21 oct 2007 . Actualizado a las 02:00 h.

Desde el cierre de la vía barbanzana, del que ya se ha cumplido el primer mes, basta con echar un vistazo a aquellos tramos donde la carretera comarcal se sitúa cerca de la futura autovía y, por tanto, permite observar los movimientos de tierra para comprobar que la actividad es frenética en el trazado. Fuentes cercanas a la firma adjudicataria confirman que, tal y como se había planteado desde un principio, hay obreros y máquinas regadas de Dodro a Ribeira. Y, ahora que los trabajos están avanzados, aunque todavía no se alcanzó su ecuador, ni en tiempo de ejecución ni en porcentaje de obra hecha, los técnicos son capaces ya de hablar de cuáles son los tramos más complejos. A la cabeza de los kilómetros más espinosos están los situados entre Rianxo y Boiro.
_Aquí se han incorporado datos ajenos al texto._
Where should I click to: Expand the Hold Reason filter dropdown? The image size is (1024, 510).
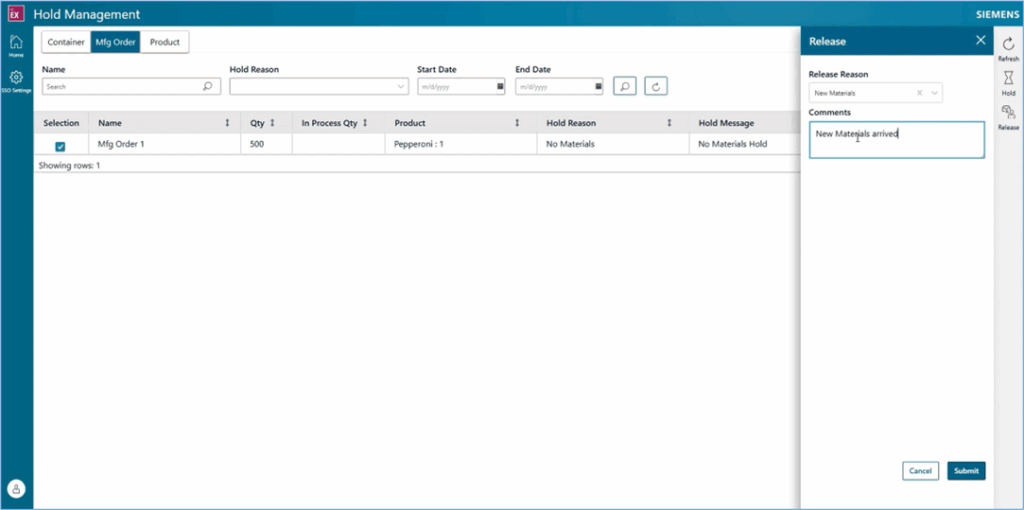click(x=400, y=87)
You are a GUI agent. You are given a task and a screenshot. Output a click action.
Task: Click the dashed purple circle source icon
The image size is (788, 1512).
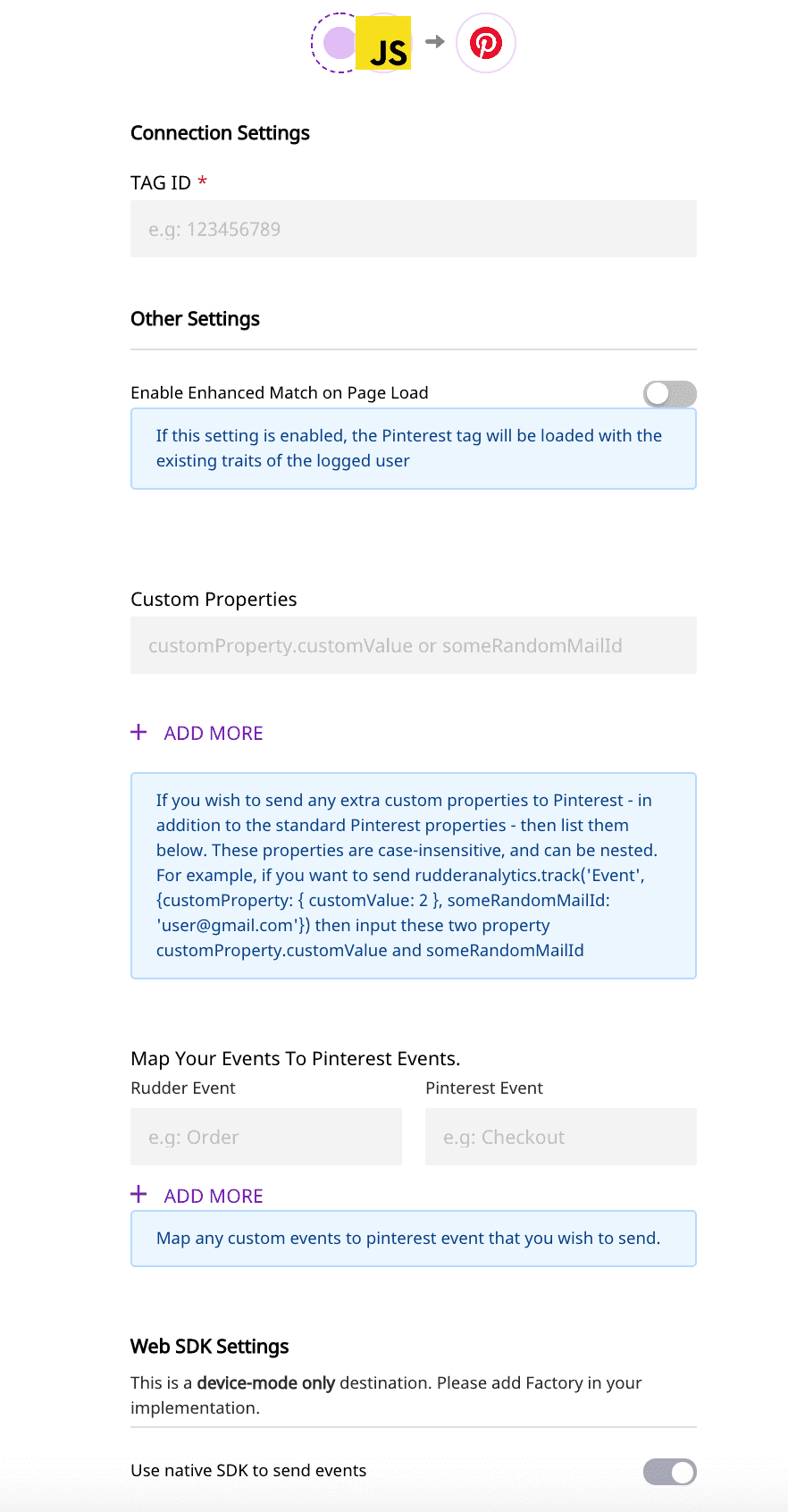click(335, 43)
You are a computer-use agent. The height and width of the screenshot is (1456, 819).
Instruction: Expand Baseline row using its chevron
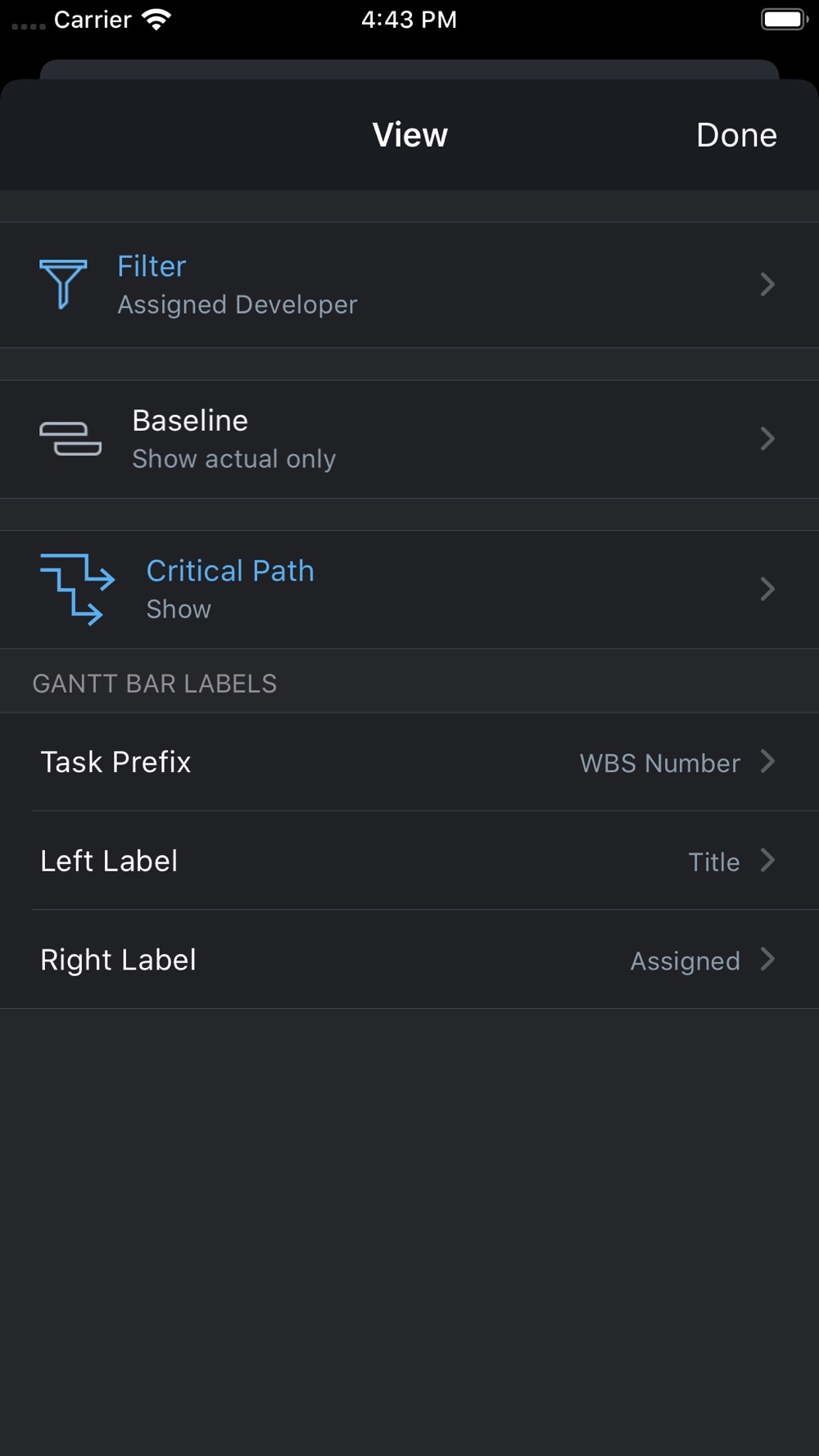(x=767, y=439)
La culpa de esta circunstancia la tiene, básicamente, el viaducto que se construirá sobre la ría arousana. Precisamente, es a esta infraestructura a la que aluden los técnicos para hablar de la complejidad que entraña ejecutar la autovía. Aunque ese puente todavía constituye un proyecto a medio camino, la adjudicataria ya se vio obligada a realizar un relleno de unos 350 metros para iniciar su construcción.

Pasos elevados

Tampoco será cuestión baladí ejecutar los trece viaductos restantes ni, por ejemplo, llevar a cabo la conexión de la autovía con el centro de Boiro, en las cercanías del polígono industrial. En este caso, el propio alcalde, Xosé Deira, indicó que el proyecto inicial tuvo que ser modificado, puesto que resultaba demasiado complejo, y comentó que ya se reunieron varias veces con los técnicos para hablar, entre otros, de este enlace.
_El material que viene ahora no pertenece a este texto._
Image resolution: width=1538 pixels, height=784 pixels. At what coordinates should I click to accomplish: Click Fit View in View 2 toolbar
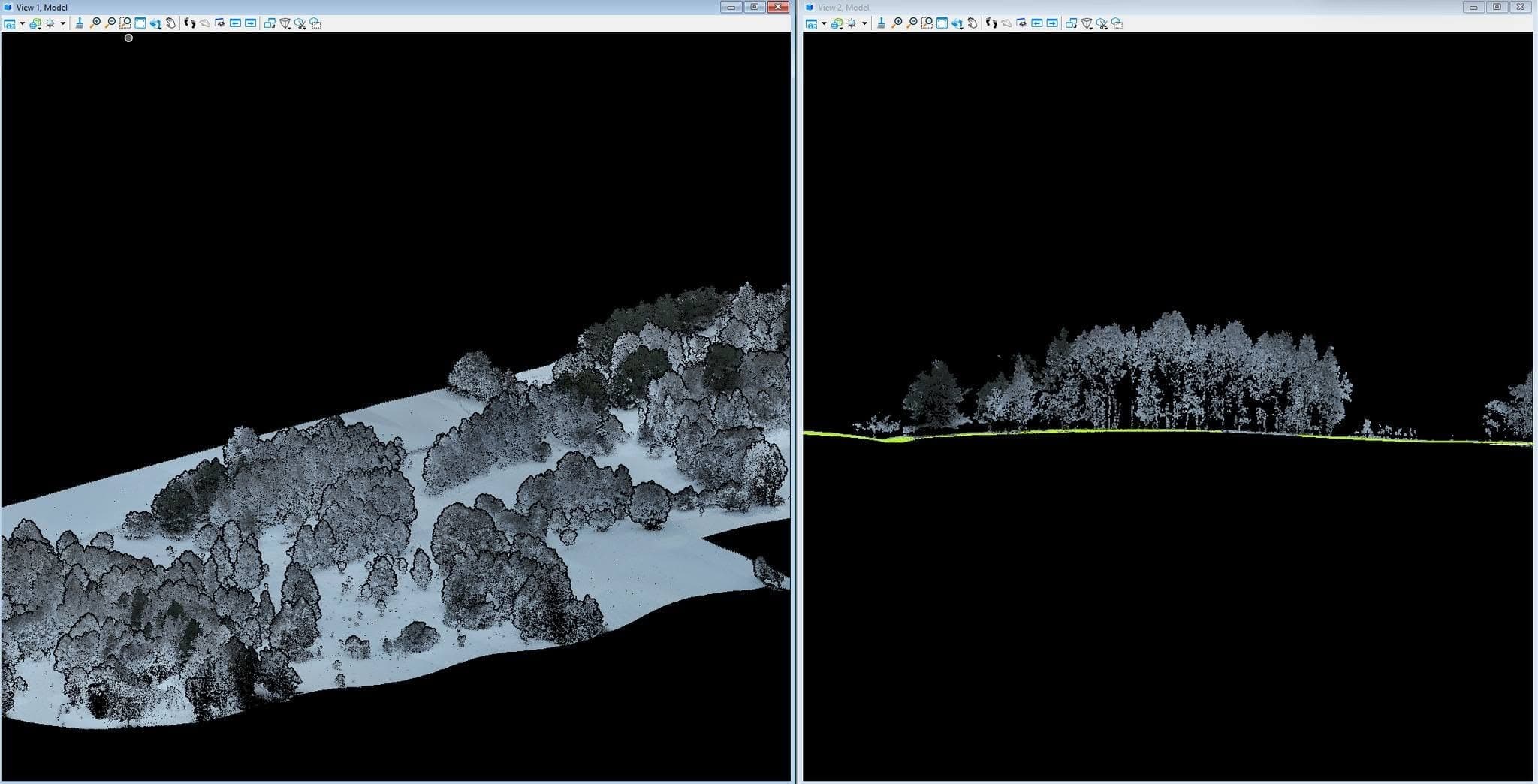pyautogui.click(x=942, y=23)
Precisamente, el nacionalista aludió a un encuentro que mantuvieron esta misma semana con los máximos responsables de los trabajos, y dijo que éstos hicieron constar que los cambios que se van introduciendo en la ejecución también llevan aparejado que se dilaten los tiempos. Por ejemplo, cabe recordar que en el lugar boirense de A Mina, aunque estaba previsto inicialmente un paso elevado, se cambiará por uno subterráneo.
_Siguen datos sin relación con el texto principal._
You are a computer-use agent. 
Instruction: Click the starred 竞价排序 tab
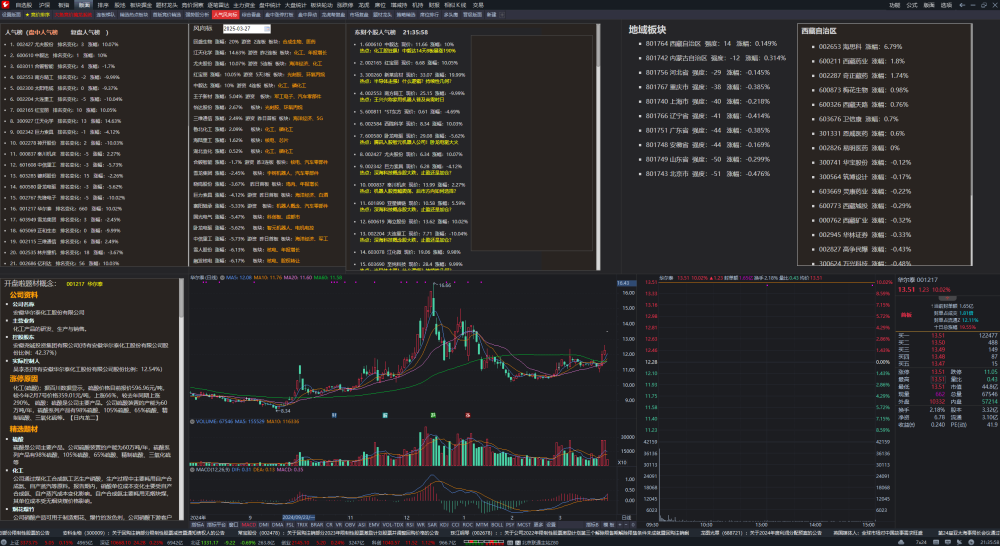[38, 15]
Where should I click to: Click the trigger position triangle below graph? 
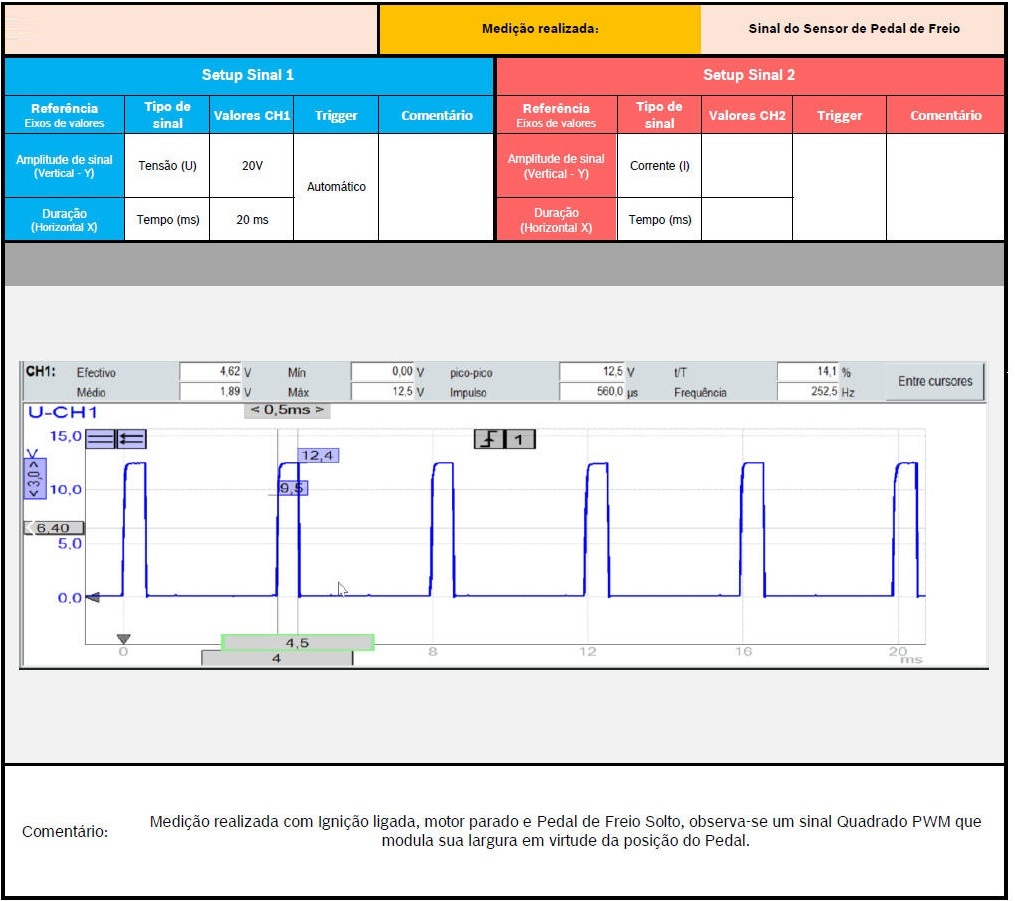[x=123, y=638]
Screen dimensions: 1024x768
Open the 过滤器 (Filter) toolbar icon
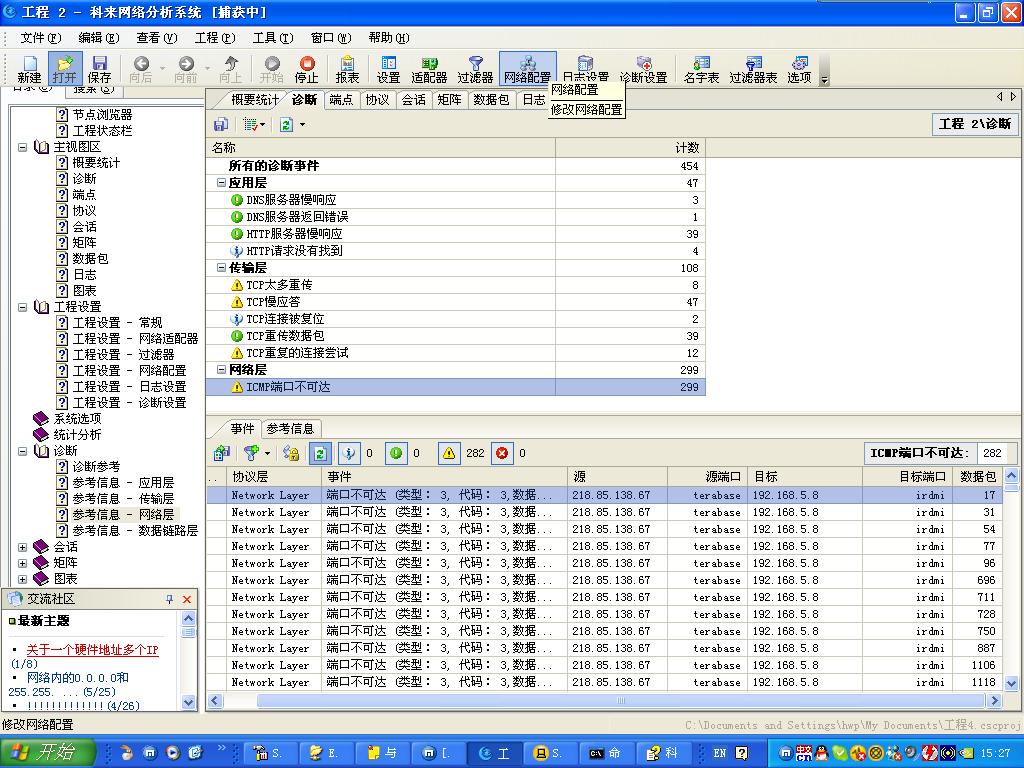click(x=475, y=68)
Aún así, pese a que cuando se habla de obras, sobre todo públicas, la palabra retraso suele ir asociada a ellas, por el momento las de la autovía parecen ir viento en popa. A nadie se le escapa que la meteorología favorable de los últimos meses les ha dado un empujón fundamental. De ahí que, actualmente, tanto técnicos como alcaldes crucen los dedos para que persista el buen tiempo.